United are thought to be seeking at least £6m from the successor’s to current sponsors, Randox Health. In rejecting lucrative gambling sponsorships, the club are in no way undermining their commercial viability. They are simply closing down an already declining sponsorship avenue. Indeed, the club were able to exhibit their sponsorship commitments with a high-profile launch of their new kit deal with Errea at the clothing manufacturers’ headquarters in Parma, Italy, last summer. The club’s eventual sponsor for the 23/24 season will now be perceived on the basis that a conscious and ethically self-aware club has selected them. That only lays fertile ground for brands intent on a positive impact.
What can we learn from Chelsea’s struggle?
In a complete inverse of Sheffield United’s approach, Chelsea were this week under fire for a deal being finalised with Stake.com. It comes after the Premier League rejected a proposed deal with streaming service Paramount Plus on the grounds that it could affect viewership figures.
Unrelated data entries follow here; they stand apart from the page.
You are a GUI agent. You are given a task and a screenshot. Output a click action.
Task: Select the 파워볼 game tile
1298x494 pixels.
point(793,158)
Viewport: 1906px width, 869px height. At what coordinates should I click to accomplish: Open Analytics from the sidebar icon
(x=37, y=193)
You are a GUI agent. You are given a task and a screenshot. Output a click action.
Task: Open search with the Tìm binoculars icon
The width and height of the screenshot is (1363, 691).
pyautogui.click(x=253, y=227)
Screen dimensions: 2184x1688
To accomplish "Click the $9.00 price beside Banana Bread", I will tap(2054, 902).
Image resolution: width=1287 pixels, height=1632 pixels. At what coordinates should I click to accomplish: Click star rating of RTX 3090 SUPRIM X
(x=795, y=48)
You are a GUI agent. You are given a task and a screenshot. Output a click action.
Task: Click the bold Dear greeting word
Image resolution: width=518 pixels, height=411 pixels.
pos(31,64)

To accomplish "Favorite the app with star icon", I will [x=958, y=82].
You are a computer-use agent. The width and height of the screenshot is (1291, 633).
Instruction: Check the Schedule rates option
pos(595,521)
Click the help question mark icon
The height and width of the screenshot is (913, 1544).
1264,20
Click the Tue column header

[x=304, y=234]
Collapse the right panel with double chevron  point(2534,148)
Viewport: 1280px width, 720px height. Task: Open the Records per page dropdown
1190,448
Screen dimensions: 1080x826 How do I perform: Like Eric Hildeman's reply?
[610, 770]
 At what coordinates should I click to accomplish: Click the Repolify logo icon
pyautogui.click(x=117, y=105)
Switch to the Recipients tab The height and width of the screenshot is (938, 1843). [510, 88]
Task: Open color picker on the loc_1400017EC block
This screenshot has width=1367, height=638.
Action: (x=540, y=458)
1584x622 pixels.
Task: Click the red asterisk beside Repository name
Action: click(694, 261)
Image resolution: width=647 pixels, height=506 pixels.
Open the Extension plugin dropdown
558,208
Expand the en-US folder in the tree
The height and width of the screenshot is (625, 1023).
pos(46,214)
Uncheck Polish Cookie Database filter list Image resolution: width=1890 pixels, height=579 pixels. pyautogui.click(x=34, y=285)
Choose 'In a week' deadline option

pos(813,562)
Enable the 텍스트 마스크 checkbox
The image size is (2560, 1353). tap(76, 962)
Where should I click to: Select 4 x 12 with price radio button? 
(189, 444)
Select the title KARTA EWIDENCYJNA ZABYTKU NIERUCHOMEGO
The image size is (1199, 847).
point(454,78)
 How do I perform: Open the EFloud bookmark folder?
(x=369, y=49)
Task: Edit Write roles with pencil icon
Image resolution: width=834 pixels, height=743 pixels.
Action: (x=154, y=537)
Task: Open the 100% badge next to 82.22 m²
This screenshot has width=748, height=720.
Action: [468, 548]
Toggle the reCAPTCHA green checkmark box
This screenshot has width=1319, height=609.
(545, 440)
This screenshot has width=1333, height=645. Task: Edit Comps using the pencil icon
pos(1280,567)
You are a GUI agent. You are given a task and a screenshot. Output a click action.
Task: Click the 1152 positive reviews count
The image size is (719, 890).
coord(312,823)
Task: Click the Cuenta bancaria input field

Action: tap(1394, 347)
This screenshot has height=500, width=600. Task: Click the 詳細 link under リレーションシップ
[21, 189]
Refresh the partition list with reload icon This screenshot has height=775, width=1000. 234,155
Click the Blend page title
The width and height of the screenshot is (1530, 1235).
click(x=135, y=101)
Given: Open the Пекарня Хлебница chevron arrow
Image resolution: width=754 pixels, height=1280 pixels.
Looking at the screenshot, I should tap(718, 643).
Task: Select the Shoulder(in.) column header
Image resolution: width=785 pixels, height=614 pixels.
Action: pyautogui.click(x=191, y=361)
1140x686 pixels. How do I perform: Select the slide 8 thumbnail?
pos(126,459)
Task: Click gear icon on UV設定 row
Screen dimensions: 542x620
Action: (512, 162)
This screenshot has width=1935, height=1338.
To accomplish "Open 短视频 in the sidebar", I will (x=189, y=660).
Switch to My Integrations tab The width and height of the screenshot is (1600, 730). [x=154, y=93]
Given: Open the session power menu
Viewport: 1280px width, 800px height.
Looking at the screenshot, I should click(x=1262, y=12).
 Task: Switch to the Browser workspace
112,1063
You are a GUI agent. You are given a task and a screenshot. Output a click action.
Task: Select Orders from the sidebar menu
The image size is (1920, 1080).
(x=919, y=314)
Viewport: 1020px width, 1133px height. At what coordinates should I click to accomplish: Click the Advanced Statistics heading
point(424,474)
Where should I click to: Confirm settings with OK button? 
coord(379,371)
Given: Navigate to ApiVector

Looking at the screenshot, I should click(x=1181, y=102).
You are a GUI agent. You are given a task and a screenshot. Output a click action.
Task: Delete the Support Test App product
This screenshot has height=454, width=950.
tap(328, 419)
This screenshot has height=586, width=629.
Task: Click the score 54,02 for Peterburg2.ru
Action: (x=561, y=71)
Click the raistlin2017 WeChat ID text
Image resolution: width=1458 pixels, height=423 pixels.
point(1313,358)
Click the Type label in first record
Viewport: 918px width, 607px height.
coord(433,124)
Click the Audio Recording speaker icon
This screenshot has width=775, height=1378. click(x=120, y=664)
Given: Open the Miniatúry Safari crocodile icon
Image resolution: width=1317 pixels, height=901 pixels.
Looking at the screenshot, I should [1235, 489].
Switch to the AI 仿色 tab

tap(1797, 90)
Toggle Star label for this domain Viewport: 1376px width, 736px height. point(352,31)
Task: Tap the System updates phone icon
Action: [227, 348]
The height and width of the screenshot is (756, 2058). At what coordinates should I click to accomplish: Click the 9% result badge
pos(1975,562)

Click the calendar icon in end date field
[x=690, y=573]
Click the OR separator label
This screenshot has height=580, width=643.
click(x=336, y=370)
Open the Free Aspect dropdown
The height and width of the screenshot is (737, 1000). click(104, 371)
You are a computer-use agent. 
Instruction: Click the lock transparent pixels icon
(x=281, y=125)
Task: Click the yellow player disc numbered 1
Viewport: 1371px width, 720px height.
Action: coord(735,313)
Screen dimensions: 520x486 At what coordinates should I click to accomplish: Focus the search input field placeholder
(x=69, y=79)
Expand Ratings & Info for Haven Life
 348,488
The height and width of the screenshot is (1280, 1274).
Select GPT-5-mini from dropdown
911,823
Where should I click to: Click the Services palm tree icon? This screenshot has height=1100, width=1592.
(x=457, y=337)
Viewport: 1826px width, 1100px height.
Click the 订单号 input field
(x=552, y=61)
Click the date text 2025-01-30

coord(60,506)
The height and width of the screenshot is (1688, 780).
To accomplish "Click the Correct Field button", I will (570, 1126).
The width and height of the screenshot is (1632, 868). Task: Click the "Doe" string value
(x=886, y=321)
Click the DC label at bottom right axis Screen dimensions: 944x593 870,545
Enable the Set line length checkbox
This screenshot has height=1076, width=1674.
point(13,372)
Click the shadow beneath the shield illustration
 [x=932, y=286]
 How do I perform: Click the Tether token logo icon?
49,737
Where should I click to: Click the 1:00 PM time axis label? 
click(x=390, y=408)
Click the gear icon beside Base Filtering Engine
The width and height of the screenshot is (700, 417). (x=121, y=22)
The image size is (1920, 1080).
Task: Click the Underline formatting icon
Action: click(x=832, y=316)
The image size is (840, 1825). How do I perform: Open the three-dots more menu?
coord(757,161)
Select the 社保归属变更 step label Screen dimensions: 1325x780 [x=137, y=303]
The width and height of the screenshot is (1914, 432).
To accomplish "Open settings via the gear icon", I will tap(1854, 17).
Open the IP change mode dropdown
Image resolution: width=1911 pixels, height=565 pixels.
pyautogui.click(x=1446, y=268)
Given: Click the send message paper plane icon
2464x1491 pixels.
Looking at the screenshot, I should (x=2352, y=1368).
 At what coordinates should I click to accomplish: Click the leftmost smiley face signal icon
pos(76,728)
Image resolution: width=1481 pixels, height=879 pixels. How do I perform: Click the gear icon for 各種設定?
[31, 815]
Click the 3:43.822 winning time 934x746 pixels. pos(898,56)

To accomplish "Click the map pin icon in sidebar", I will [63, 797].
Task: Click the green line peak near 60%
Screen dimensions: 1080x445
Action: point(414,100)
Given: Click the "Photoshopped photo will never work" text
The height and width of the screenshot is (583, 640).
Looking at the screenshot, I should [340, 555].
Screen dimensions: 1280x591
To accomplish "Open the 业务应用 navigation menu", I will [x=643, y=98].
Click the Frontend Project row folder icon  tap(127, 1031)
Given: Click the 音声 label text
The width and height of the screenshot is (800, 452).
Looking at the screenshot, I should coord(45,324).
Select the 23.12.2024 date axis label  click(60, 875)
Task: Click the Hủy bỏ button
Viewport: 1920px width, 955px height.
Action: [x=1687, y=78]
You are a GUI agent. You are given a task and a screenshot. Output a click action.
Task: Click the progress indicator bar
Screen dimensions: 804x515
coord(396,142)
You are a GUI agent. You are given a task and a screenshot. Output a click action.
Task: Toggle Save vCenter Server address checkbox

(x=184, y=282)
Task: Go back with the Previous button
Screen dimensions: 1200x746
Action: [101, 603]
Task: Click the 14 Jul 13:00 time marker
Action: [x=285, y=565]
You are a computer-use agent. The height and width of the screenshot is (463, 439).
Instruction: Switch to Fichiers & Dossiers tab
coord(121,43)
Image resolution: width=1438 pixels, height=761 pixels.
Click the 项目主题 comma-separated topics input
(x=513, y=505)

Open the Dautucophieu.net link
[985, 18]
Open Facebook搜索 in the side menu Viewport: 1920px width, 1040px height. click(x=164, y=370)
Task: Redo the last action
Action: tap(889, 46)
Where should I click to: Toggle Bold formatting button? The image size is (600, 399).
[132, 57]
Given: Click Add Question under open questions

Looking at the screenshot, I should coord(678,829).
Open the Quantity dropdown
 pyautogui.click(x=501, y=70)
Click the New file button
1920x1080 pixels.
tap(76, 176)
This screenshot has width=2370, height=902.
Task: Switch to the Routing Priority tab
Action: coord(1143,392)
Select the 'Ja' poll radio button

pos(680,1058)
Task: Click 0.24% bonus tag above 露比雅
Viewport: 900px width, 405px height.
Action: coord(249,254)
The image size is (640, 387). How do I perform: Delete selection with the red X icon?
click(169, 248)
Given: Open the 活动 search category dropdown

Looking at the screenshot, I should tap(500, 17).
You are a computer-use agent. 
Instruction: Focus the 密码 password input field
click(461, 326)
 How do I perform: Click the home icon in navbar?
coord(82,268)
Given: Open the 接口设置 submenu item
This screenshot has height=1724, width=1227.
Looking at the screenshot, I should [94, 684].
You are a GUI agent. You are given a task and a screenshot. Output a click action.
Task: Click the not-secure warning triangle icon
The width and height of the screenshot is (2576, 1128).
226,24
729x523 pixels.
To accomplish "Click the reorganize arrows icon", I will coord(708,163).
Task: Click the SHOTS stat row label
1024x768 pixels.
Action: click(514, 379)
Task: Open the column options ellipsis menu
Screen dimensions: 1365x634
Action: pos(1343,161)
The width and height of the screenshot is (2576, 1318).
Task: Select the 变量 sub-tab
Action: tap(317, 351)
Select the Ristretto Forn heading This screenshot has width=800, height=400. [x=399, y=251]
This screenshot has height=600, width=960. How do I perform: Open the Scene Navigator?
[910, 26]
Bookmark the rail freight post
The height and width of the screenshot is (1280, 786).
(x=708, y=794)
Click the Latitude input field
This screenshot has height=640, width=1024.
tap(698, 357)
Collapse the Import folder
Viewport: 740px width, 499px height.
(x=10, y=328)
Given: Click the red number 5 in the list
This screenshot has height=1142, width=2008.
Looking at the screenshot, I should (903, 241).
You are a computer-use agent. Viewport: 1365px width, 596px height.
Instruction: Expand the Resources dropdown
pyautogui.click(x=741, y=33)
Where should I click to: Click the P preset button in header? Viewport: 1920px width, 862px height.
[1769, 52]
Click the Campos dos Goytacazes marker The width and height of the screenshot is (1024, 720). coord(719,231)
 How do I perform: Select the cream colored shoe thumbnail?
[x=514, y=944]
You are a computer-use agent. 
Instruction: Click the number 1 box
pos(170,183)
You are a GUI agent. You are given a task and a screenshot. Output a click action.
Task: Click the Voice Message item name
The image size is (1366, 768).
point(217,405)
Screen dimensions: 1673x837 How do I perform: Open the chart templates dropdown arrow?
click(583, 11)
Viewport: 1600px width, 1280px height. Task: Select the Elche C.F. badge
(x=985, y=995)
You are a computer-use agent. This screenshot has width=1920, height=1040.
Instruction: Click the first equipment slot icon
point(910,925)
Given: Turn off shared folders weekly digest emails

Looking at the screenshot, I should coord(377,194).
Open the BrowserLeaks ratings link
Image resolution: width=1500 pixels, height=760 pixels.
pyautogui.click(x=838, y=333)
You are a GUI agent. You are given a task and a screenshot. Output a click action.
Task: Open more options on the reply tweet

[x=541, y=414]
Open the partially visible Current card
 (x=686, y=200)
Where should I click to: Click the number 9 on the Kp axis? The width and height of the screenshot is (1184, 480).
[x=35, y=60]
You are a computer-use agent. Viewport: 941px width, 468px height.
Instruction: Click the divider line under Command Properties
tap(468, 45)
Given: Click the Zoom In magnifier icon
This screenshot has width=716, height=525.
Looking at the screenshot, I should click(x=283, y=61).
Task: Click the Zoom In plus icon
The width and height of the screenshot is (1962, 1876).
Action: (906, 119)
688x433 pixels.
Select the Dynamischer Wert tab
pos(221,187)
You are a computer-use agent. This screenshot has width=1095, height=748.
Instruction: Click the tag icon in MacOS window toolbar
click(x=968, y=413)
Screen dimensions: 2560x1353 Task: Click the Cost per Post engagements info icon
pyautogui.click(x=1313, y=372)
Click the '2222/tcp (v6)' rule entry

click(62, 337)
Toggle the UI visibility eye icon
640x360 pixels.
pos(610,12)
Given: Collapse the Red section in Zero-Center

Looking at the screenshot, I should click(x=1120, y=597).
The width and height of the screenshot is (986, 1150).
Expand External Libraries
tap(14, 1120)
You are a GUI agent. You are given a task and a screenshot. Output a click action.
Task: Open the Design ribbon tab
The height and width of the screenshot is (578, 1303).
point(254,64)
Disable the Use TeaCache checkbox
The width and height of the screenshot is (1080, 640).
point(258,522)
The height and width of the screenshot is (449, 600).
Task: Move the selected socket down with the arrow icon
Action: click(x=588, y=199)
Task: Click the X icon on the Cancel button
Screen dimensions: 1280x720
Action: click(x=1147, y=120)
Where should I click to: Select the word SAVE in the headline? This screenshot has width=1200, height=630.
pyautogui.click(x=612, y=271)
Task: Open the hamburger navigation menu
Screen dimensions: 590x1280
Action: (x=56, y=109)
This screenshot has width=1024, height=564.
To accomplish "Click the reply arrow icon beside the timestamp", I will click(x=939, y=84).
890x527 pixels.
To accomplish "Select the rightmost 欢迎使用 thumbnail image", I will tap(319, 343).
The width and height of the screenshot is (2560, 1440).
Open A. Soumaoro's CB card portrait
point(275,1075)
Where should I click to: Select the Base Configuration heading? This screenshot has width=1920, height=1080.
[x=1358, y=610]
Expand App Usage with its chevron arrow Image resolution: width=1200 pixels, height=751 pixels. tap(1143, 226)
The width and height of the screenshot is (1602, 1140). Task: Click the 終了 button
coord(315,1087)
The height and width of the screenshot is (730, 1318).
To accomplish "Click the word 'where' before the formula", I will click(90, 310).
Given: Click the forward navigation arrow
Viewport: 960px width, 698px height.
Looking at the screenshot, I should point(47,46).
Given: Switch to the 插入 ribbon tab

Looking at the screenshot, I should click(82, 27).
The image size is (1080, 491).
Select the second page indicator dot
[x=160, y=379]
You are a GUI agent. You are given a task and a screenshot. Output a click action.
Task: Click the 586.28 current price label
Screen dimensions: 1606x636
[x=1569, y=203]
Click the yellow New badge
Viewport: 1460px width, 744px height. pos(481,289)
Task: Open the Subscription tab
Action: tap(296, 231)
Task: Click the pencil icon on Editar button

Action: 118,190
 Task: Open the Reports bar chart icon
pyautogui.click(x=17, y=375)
Further deals with Allianz and a crypto-currency firm have also collapsed in recent weeks. While the deal with Stake.com would likely be short-term to account for the eventual ban on front-of-shirt gambling sponsorship, supporters have nonetheless hit out in droves. A Chelsea Supporters’ Trust survey revealed 77% of 3,297 fans polled either disagree or strongly disagree with the decision. Further, the deal has been seen to undermine the club's charitable foundation's work on gambling addiction, with some fans labelling it a ‘total mockery.’ If the deal goes ahead, Chelsea would only be able to sell shirts displaying Stake in adult sizes, with kids’ shirts showing no sponsor. The sacrifices in terms of public perception are clear.
However, given The Sponsor’s assessment that Chelsea’s fair market sponsorship value plummeted by 60% after a devastating season, it is unsurprising that the club have their eyes and ears tuned to the highest payers. With an FMV of £16.9m, the reported £40m deal with Stake.com could on balance compensate for the effects of the club’s on-pitch performance.
Between the two clubs, we saw a qualitative and a quantitative approach to sponsorship. In terms of the future, Sheffield United will be able to leverage the goodwill between the club and their fan base. Meanwhile, Chelsea may well stay financially afloat, but will do no help to the already dissatsifed audience.